Doctoral Dissertation Research: Bridging Knowledge Systems to Improve Ecosystem Management Along the Yukon River, Alaska
University Of Kansas Center For Research Inc, Lawrence KS
Investigators
Abstract
This award supports a dissertation project focused on traditional ecological knowledge (TEK) held by people who live and work along the Yukon River in Alaska. The researcher is interested in how the knowledge held by local people can improve the decision of fisheries managers. The project will explore how Federal and State water managers could make better-informed, more relevant management decisions if they included the traditional ecological knowledge held by people who live and subsist along the Yukon River.
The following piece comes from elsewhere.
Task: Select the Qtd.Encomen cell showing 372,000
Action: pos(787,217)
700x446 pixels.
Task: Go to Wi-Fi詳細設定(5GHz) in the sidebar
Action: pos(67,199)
The researcher makes a strong argument that this research is an investigation of one of the leading Tribal priorities in the State of Alaska and that research on indigenous knowledge of fisheries and fish resources could be critical an understanding of the sustainability of livelihoods and lives of not only indigenous populations but all peoples in Alaska. The CoPI, student researcher, will do ethnographic research through interviews, participant observations, and open-ended survey methods to gather data on traditional ecological knowledge and local environmental knowledge in three Yukon River Communities. In addition to exploring the TEK aspect of the research, the project will collect data that will feed into the development of a decision-based support tool and mobile cell phone application (App) that can be used to communicate information among fishers and to resource managers. In addition, as an indigenous person from a non-Alaskan Tribe, the student researcher has the potential to provide non-local indigenous insight into the issue of fisheries management along the Yukon, and as such, the project not only adds to our understanding of the application of TEK to environmental management but has the potential to add a decolonized methodology for social science.